- _PASSAGE PROVIDED_:
>> Begin
On Tue, Apr 18, 2017 at 05:29:27PM -0700, Darrick J. Wong wrote:
> On Tue, Apr 18, 2017 at 07:14:03PM -0500, Eric Sandeen wrote:
> > On 4/18/17 7:09 PM, Darrick J. Wong wrote:
> > > On Tue, Apr 18, 2017 at 12:55:44PM -0400, Brian Foster wrote:
> > >> On Mon, Apr 17, 2017 at 05:12:36PM -0500, Eric Sandeen wrote:
> > >>> On 4/17/17 3:57 PM, Brian Foster wrote:
> > >>>> On Thu, Apr 13, 2017 at 01:45:43PM -0500, Eric Sandeen wrote:
> > >> ...
> > >>>>
> > >>>> This fix seems fine to me, but I'm wondering if this code may have
> > >>>> issues with other kinds of misalignment between the directory blocks and
> > >>>> underlying bmap extents as well. For example, what happens if we end up
> > >>>> with something like the following on an 8k dir fsb fs?
> > >>>>
> > >>>>  0:[0,xxx,3,0]
> > >>>>  1:[3,xxx,1,0]
> > >>>>
> > >>>> ... or ...
> > >>>>
> > >>>>  0:[0,xxx,3,0]
> > >>>>  1:[3,xxx,3,0]
> > >>>
> > >>> Well, as far as that goes it won't be an issue; for 8k dir block sizes
> > >>> we will allocate an extent map with room for 10 extents, and we'll go
> > >>> well beyond the above extents which cross directory block boundaries.
> > >>>
> > >>>>  ...
> > >>>>  N:[...]
> > >>>>
> > >>>> Am I following correctly that we may end up assuming the wrong mapping
> > >>>> for the second dir fsb and/or possibly skipping blocks?
> > >>>
> > >>> As far as I can tell, this code is only managing the read-ahead state
> > >>> by looking at these cached extents. We keep track of our position within
> > >>> that allocated array of mappings - this bug just stepped off the end
> > >>> while doing so.
> > >>>
> > >>> Stopping at the correct point should keep all of the state consistent
> > >>> and correct.
> > >>>
> > >>> But yeah, it's kind of hairy & hard to read, IMHO.
> > >>>
> > >>> Also as far as I can tell, we handle such discontiguities correctly,
> > >>> other than the bug I found.  If you see something that looks suspicious,
> > >>> I'm sure I could tweak my test case to craft a specific situation if
> > >>> there's something you'd like to see tested...
> > >>>
> > >>
> > >> Background: Eric and I chatted a bit on irc to rectify that what I'm
> > >> calling out above is a different issue from what is fixed by this patch.
>> End
- _STATED EXERCISE A_:
Retype the lines of the listing below, starting with the line that contains "Click the edit" and going on through the line that contains "Action: click(237, 127)".

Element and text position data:
>> Begin
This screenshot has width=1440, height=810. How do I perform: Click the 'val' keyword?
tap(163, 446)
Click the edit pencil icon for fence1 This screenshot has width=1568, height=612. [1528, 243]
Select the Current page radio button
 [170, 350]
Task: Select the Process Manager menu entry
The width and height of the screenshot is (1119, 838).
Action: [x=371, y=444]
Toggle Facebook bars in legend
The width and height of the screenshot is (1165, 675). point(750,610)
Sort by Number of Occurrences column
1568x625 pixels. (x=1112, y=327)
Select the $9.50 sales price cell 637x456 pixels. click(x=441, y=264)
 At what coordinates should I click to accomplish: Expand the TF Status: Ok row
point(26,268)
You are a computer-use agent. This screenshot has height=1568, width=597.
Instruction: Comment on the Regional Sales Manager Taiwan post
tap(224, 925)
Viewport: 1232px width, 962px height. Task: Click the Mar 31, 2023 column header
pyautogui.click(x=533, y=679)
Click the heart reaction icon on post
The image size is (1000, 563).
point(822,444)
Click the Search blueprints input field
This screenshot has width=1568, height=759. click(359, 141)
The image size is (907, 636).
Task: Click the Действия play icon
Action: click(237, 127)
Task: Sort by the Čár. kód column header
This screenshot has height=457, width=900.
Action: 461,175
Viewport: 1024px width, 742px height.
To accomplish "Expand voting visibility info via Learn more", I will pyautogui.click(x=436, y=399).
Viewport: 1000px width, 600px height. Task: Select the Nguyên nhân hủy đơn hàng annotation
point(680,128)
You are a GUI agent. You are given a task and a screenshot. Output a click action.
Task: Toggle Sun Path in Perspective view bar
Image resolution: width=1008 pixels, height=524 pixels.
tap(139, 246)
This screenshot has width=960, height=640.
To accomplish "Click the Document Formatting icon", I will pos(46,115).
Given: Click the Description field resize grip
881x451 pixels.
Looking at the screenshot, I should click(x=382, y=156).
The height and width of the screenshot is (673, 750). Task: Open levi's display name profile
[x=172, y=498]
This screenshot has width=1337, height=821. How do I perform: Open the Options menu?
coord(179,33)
>> End
- _STATED EXERCISE B_:
Echo the email thread word for word, starting with "On Tue, Apr 18, 2017 at 05:29:27PM" and going on through "dir fsb fs?".

- _COMPLETE ANSWER A_:
Click the edit pencil icon for fence1 This screenshot has width=1568, height=612. [1528, 243]
Select the Current page radio button
 [170, 350]
Task: Select the Process Manager menu entry
The width and height of the screenshot is (1119, 838).
Action: [x=371, y=444]
Toggle Facebook bars in legend
The width and height of the screenshot is (1165, 675). point(750,610)
Sort by Number of Occurrences column
1568x625 pixels. (x=1112, y=327)
Select the $9.50 sales price cell 637x456 pixels. click(x=441, y=264)
 At what coordinates should I click to accomplish: Expand the TF Status: Ok row
point(26,268)
You are a computer-use agent. This screenshot has height=1568, width=597.
Instruction: Comment on the Regional Sales Manager Taiwan post
tap(224, 925)
Viewport: 1232px width, 962px height. Task: Click the Mar 31, 2023 column header
pyautogui.click(x=533, y=679)
Click the heart reaction icon on post
The image size is (1000, 563).
point(822,444)
Click the Search blueprints input field
This screenshot has width=1568, height=759. click(359, 141)
The image size is (907, 636).
Task: Click the Действия play icon
Action: click(237, 127)

- _COMPLETE ANSWER B_:
On Tue, Apr 18, 2017 at 05:29:27PM -0700, Darrick J. Wong wrote:
> On Tue, Apr 18, 2017 at 07:14:03PM -0500, Eric Sandeen wrote:
> > On 4/18/17 7:09 PM, Darrick J. Wong wrote:
> > > On Tue, Apr 18, 2017 at 12:55:44PM -0400, Brian Foster wrote:
> > >> On Mon, Apr 17, 2017 at 05:12:36PM -0500, Eric Sandeen wrote:
> > >>> On 4/17/17 3:57 PM, Brian Foster wrote:
> > >>>> On Thu, Apr 13, 2017 at 01:45:43PM -0500, Eric Sandeen wrote:
> > >> ...
> > >>>>
> > >>>> This fix seems fine to me, but I'm wondering if this code may have
> > >>>> issues with other kinds of misalignment between the directory blocks and
> > >>>> underlying bmap extents as well. For example, what happens if we end up
> > >>>> with something like the following on an 8k dir fsb fs?